Um chavão que marcou o debate orçamental
Seria outra crise, muito mais grave, a trazer a afirmação para a ribalta. Com um endividamento muito elevado e a economia a derrapar, Portugal é arrastado na crise das dívidas soberanas e, a 6 de abril de 2011, o Governo é obrigado a pedir ajuda externa. A troika — FMI, Comissão Europeia e BCE — impõe ao país um duro plano de consolidação orçamental, que na verdade já começara a ser feita em 2010. A frase de Jorge Sampaio marcaria o debate orçamental, tornando-se um slogan de oposição às medidas de austeridade.
A afirmação seria popularizada, no entanto, com uma palavra diferente, que lhe adulterava o sentido mas servia melhor o momento e as intenções políticas da altura: o “Orçamento” deu lugar a “défice”. O antigo presidente repudiaria, ainda em 2010 a alteração: “Tenho visto essa frase citada ultimamente, de uma forma completamente errada, que repudio”. O seu ponto não era o saldo das contas públicas ser positivo ou negativo, mas a necessidade de dar atenção a outras prioridades políticas. A crise colou-lhe, no entanto, outra semântica.
Catarina Martins usaria a frase durante a campanha para as legislativas de 2015 para argumentar que o PS não era diferente da direita: “Porque nós nos lembramos que aquele PS que dizia que há vida para além do défice está desaparecido há muito”.
Uns meses antes, seria a direita a recorrer à afirmação. No debate do Estado da Nação, Paulo Portas, então líder do CDS-PP, apontado também ele para um novo ciclo no país. “Olhemos com confiança para os dias que estão à nossa frente. Há vida para além do défice”.
António Costa usaria a frase original no debate do Orçamento do Estado para 2017, em outubro de 2016, um ano depois de tomar posse como primeiro-ministro com a promessa de “virar a página da austeridade”. “Há mais vida além do Orçamento. A prioridade é melhorar vida das pessoas”, disse no seu discurso no Parlamento. Voltaria a fazê-lo no encerramento das jornadas parlamentares do PS, em janeiro de 2020, a uma semana da votação final global do Orçamento, lembrando Jorge Sampaio.

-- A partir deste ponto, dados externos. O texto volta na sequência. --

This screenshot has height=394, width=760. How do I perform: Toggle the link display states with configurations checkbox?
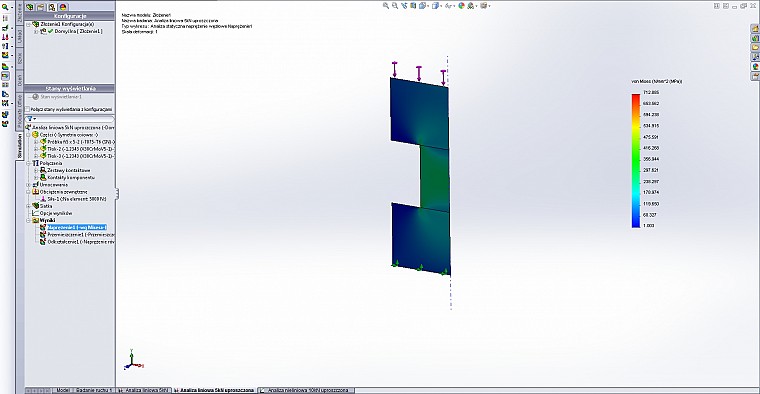[28, 110]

A afirmação ganharia outra vida, já com a covid-19. Primeiro Marcelo Rebelo de Sousa e depois António Costa vieram defender que “há mais vida além da pandemia”.
Jorge Sampaio faleceu esta sexta-feira, dia 10 de setembro, aos 81 anos. Esta, e outras frases marcantes, vão continuar a ecoar na política portuguesa por muitos anos.